Quan: See how he's playin' around with me?

John Dandell: HEY!

John Dandell: Matt! Matt?

Quan: See you can tell he's lying.

Matt Cheddar: What?

John Dandell: A word out of you like that again, I'm gonna bring you, you wanna spend a night in Jail?

Matt Cheddar: NO!

Quan: See?

John Dandell: OK you wanna spend the night out in jail, Matt-I hear him, OK. I'm beginning, I'm beginning to slighty tend my beliefs toward your side, Tam. Uhh,

Quan: He keeps on crank calling me.

John Dandell: Continue on with the story, now, what happened here?

Quan: And then, and then, 3rd time he was playin' around with me he, he was sayin' "Oh I'm a ninja master, I will come kill you"

Matt Cheddar:  NO HE SAID HE WAS A NINJA MASTER, HE SAID HE WAS MASTER SHREDDER!

Quan: That's what he said to me!

Matt Cheddar: NO THATS WHAT YOU SAID TO ME! YOU'RE A LIAR!  YOU'RE A LIAR! LI-AR, LI-AR, LI-AR! LI-AR! I'm not gonna listen to you you're a LIAAARR!

John Dandell: SHUT UP, NOW, ALRIGHT! This is ridiculous, now listen, Matt, I'm telling you, be quiet! Let me hear the man's story!

Quan: And that was it, he was playin' around with me.
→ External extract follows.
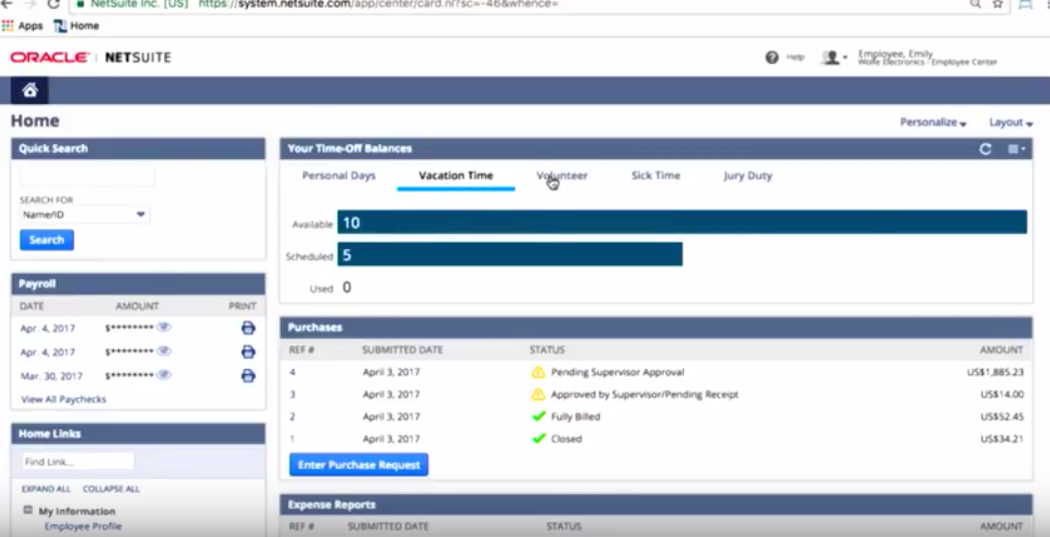Expand the Personalize dropdown menu
Viewport: 1050px width, 537px height.
pos(933,123)
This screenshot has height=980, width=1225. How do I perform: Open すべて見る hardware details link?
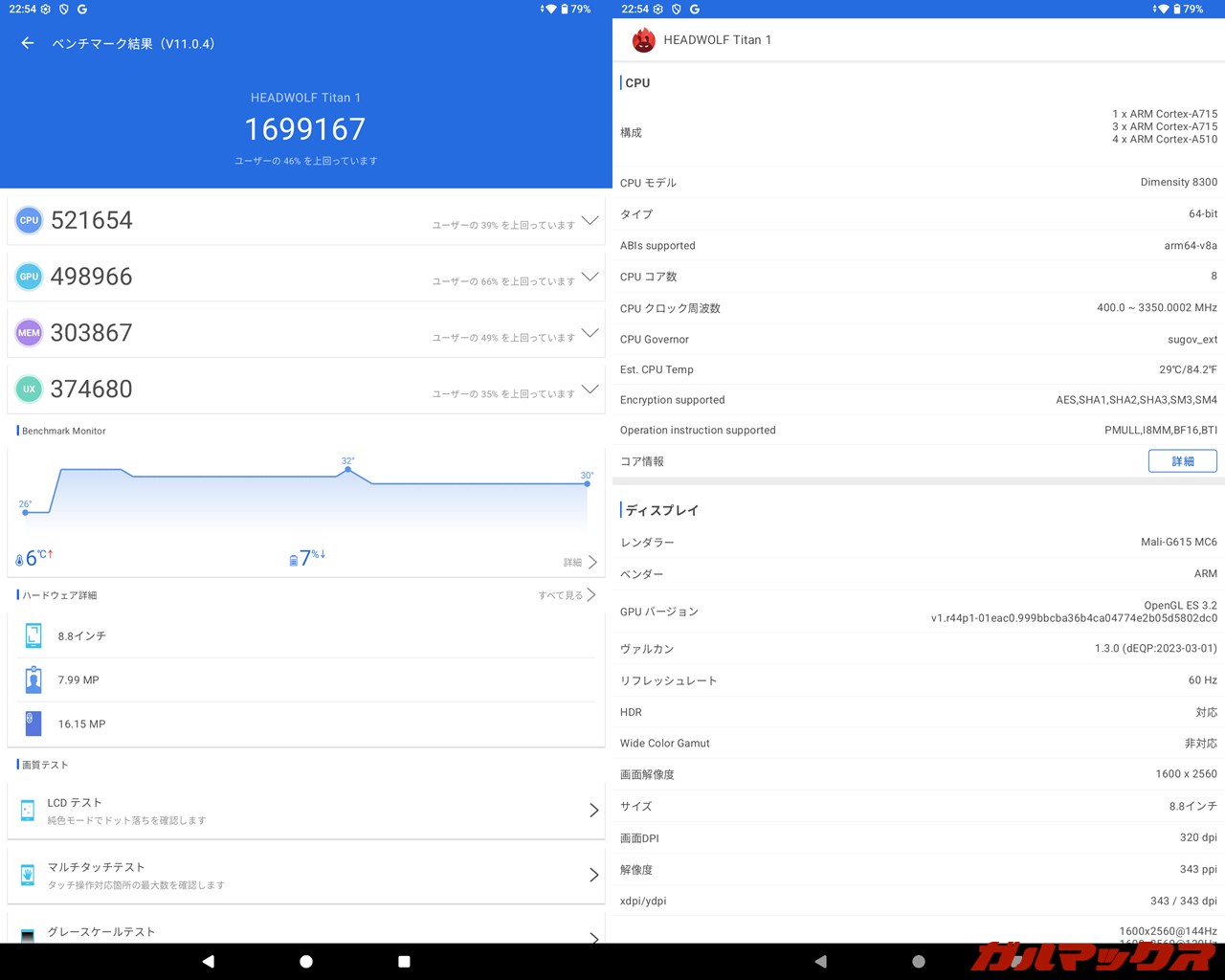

And the operator came back through on the line-

Joana: Yeah, I was there, I was, uh

Quan: He was playin' around with me

Joana: Yeah, he was, because-

Quan: The operator asked him how old he was and he say 900 years old.

Joana: Uh, yeah, that's true, thats-

John Dandell: Now what happened with that, Matt?

Matt Cheddar: Uh, that's what he said to me! I was on, and I said "Listen, you're obviously not very old" and, he said, "I am

Master Shredder: 900 years old"

Matt Cheddar: He did a voice-

Quan: HEY! HEY SEE THAT! Hey operator did you hear the voice?

Joana: I think I heard somethin', I think I heard something there...

Quan: That's the same voice he did! Thats the same voice he did on the line!

John Dandell: Oh, now what now?

Quan: Tell him to do the voice again.

Matt Cheddar: What voice? I didn't hear any voice?

Quan: See how he's lying?

Matt Cheddar: I didn't do anything!

Quan: See?

John Dandell: Now I don't know I didn't really hear him now. Now what happened here, operator?

Joana: Yeah, uh, he did, he did some voice, I, I heard him, that's what-When he had called, um, I said "What's your name?" and he had said like, "Master Shredder" in some voice. Ask him to do it again.

John Dandell: Matt?

Matt Cheddar: What?

John Dandell: Can you uhh, can you do,uh that, that voice again?

Matt Cheddar: I didn't do any voice, he's lying, he did it! He did it!

Quan: You know he's lying, man, you-

Master Shredder: I am Master Shredder.

Quan: See? See?

John Dandell: What? Who was that, now? Who was that?

Quan: That was him!

John Dandell: Was that you or him?

Quan: That was him!

John Dandell: I can't tell!

Quan: That was HIM.

John Dandell: Uh, operator, who was that?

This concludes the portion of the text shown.